Pengamat komunikasi politik Ari Junaedi melihat skenario kemenangan kubu pendukung pilkada langsung menjadi berantakan karena ulah fraksi demokrat yang walk out. Fraksi Demokrat berkilah, usulan sepuluh poin perbaikan pilkada langsung tidak diakomodasi di rapat paripurna sehingga pihaknya memilih keluar meninggalkan rapat paripurna.
“Justru saya anggap sikap Fraksi Demokrat ini seperti setengah hati dalam menyikapi RUU Pilkada. Instruksi SBY yang meminta Demokrat untuk memperjuangkan pilkada langsung sepertinya menjadi retorika politik ala SBY. Pura-pura demokratis tetapi justru sebaliknya. Kelihatan sekali sikap politik SBY dan Demokrat plintat-plintut. SBY dan Demokrat akan tercatat di nisan kuburan kematian demokrasi,” urai Ari Junaedi kepada merdeka.com, Jumat (26/9).

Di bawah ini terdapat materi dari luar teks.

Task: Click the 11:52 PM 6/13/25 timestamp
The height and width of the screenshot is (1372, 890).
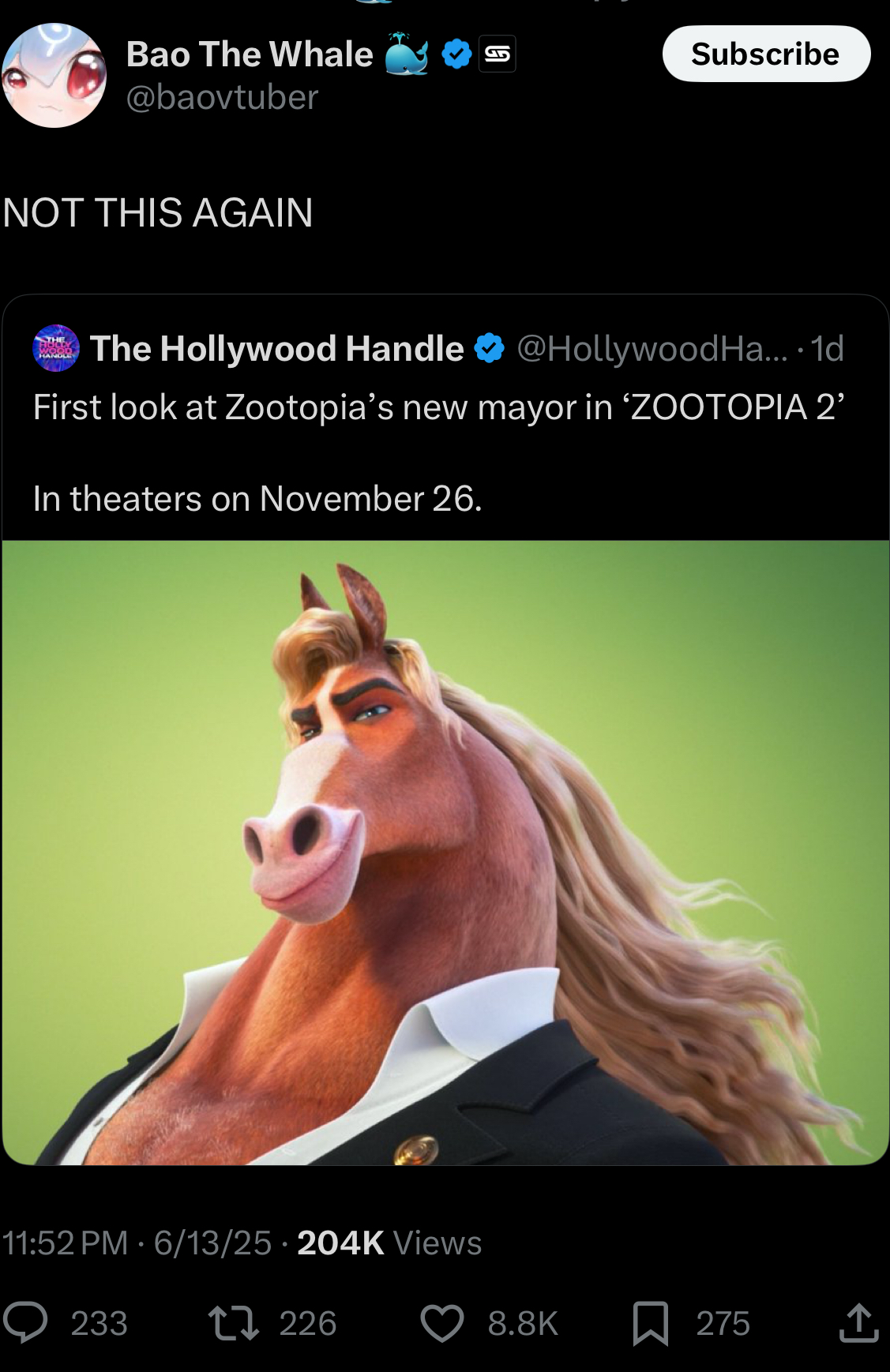Action: pyautogui.click(x=137, y=1243)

Menurut pengajar Program Pascasarjana Universitas Indonesia (UI) ini, jika saja Fraksi Demokrat tidak melakukan walk out dan bersama-sama dengan barisan PDIP, PKB dan Hanura maka hasil voting RUU Pilkada akan menghasilkan keputusan lain.
“Tetapi harapan untuk kehidupan demokratis tidak boleh musnah karena sikap SBY dan Demokrat. Mahkamah Konstitusi menjadi pintu palang terakhir untuk meninjau kembali keabsahan legal undang-undang pilkada,” ujarnya.
Menurut Ari, kini anggota DPRD di hampir semua daerah bisa tertawa lebar karena solusi untuk membayar utang akibat Surat Keputusan (SK) pengangkatan yang dijaminkan di perbankan sudah ada solusinya.
“Prospeknya ada pada calon kepala daerah yang akan maju di Pilkada,” tandas Ari Junaedi yang juga dosen S2 di Universitas Diponegoro (Undip) Semarang ini.